Given information:
○ ○ ○ ○
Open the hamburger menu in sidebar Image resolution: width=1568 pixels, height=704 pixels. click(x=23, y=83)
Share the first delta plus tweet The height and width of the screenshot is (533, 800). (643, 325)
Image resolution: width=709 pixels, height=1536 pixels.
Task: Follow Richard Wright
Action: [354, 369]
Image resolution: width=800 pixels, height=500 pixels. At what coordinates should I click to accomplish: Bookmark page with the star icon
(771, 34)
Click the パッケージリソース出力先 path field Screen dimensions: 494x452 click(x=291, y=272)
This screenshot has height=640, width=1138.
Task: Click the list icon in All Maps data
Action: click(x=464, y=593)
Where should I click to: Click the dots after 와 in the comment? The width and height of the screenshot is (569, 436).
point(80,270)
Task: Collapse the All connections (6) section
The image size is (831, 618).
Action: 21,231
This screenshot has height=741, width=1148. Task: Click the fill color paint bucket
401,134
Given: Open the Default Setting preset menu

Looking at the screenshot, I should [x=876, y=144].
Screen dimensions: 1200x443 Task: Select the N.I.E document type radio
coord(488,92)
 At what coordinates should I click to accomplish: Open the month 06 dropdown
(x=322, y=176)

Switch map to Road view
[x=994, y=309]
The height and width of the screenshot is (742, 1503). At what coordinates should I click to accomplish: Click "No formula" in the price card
○ ○ ○ ○
Problem: Repeat the listing above in full.

Solved exercise:
Open the hamburger menu in sidebar Image resolution: width=1568 pixels, height=704 pixels. click(x=23, y=83)
Share the first delta plus tweet The height and width of the screenshot is (533, 800). (643, 325)
Image resolution: width=709 pixels, height=1536 pixels.
Task: Follow Richard Wright
Action: [354, 369]
Image resolution: width=800 pixels, height=500 pixels. At what coordinates should I click to accomplish: Bookmark page with the star icon
(771, 34)
Click the パッケージリソース出力先 path field Screen dimensions: 494x452 click(x=291, y=272)
This screenshot has height=640, width=1138.
Task: Click the list icon in All Maps data
Action: click(x=464, y=593)
Where should I click to: Click the dots after 와 in the comment? The width and height of the screenshot is (569, 436).
point(80,270)
Task: Collapse the All connections (6) section
The image size is (831, 618).
Action: 21,231
This screenshot has height=741, width=1148. Task: Click the fill color paint bucket
401,134
Given: Open the Default Setting preset menu

Looking at the screenshot, I should [x=876, y=144].
Screen dimensions: 1200x443 Task: Select the N.I.E document type radio
coord(488,92)
 At what coordinates should I click to accomplish: Open the month 06 dropdown
(x=322, y=176)

Switch map to Road view
[x=994, y=309]
The height and width of the screenshot is (742, 1503). At what coordinates should I click to accomplish: Click "No formula" in the price card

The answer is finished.